DESCRIPTION OF THE TASK:
Using the records below, transcribe word for word the stretch from the line that contains "Select the Balleny Islands Region star marker" through the line that contains "You are a computer-use agent. This", both end lines included, and nothing else.
*** Opening SUPPLIED ENTRIES ***
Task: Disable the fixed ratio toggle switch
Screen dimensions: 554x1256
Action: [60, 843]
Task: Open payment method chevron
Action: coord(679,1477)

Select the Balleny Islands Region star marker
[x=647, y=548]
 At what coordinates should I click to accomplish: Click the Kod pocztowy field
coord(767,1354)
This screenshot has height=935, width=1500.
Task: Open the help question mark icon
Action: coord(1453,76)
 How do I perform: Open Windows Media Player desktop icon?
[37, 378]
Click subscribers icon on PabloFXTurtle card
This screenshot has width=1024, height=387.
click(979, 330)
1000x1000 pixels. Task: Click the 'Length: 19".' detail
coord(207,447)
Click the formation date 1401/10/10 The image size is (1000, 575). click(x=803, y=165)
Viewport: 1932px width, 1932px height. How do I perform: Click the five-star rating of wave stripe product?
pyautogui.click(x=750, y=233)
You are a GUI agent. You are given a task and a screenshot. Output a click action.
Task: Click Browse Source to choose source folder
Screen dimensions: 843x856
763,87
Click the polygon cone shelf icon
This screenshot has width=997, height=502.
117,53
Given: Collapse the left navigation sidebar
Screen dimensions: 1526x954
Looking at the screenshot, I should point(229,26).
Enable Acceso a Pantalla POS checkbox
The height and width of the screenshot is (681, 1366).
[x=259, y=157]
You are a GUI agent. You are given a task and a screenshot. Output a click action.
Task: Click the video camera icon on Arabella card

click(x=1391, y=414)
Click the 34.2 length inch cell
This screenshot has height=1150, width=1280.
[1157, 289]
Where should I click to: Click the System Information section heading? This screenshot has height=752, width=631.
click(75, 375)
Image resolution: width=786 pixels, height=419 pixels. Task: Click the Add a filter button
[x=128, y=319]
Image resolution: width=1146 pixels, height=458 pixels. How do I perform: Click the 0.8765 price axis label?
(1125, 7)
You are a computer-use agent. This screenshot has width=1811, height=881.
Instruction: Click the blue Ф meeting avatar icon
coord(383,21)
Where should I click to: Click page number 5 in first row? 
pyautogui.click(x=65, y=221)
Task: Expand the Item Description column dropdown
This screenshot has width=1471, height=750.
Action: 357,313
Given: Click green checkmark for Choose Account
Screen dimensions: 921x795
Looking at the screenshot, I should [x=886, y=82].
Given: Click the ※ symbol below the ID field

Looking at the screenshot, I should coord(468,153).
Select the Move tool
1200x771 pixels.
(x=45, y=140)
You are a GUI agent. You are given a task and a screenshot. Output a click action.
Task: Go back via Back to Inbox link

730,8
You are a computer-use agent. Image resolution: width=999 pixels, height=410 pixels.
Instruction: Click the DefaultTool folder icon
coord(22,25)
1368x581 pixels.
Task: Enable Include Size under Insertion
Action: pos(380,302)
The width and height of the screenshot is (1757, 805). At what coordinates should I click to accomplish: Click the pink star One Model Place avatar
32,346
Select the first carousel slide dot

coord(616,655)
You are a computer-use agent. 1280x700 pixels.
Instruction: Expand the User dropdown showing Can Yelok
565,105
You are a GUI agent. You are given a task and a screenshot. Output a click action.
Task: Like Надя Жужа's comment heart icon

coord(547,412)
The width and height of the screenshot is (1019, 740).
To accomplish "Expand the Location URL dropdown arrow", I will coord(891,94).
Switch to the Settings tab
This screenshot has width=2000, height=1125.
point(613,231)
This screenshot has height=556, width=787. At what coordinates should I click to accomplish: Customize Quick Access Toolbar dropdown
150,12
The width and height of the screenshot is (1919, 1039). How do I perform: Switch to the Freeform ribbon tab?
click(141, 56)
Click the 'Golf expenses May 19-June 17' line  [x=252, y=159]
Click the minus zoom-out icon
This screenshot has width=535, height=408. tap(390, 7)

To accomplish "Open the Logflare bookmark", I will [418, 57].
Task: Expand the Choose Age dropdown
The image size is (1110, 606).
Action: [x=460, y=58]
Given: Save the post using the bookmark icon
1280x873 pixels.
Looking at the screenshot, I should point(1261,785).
*** Closing SUPPLIED ENTRIES ***
REPLY TO THE TASK:
Select the Balleny Islands Region star marker
[x=647, y=548]
 At what coordinates should I click to accomplish: Click the Kod pocztowy field
coord(767,1354)
This screenshot has height=935, width=1500.
Task: Open the help question mark icon
Action: coord(1453,76)
 How do I perform: Open Windows Media Player desktop icon?
[37, 378]
Click subscribers icon on PabloFXTurtle card
This screenshot has width=1024, height=387.
click(979, 330)
1000x1000 pixels. Task: Click the 'Length: 19".' detail
coord(207,447)
Click the formation date 1401/10/10 The image size is (1000, 575). click(x=803, y=165)
Viewport: 1932px width, 1932px height. How do I perform: Click the five-star rating of wave stripe product?
pyautogui.click(x=750, y=233)
You are a GUI agent. You are given a task and a screenshot. Output a click action.
Task: Click Browse Source to choose source folder
Screen dimensions: 843x856
763,87
Click the polygon cone shelf icon
This screenshot has width=997, height=502.
117,53
Given: Collapse the left navigation sidebar
Screen dimensions: 1526x954
Looking at the screenshot, I should point(229,26).
Enable Acceso a Pantalla POS checkbox
The height and width of the screenshot is (681, 1366).
[x=259, y=157]
You are a GUI agent. You are given a task and a screenshot. Output a click action.
Task: Click the video camera icon on Arabella card

click(x=1391, y=414)
Click the 34.2 length inch cell
This screenshot has height=1150, width=1280.
[1157, 289]
Where should I click to: Click the System Information section heading? This screenshot has height=752, width=631.
click(75, 375)
Image resolution: width=786 pixels, height=419 pixels. Task: Click the Add a filter button
[x=128, y=319]
Image resolution: width=1146 pixels, height=458 pixels. How do I perform: Click the 0.8765 price axis label?
(1125, 7)
You are a computer-use agent. This screenshot has width=1811, height=881.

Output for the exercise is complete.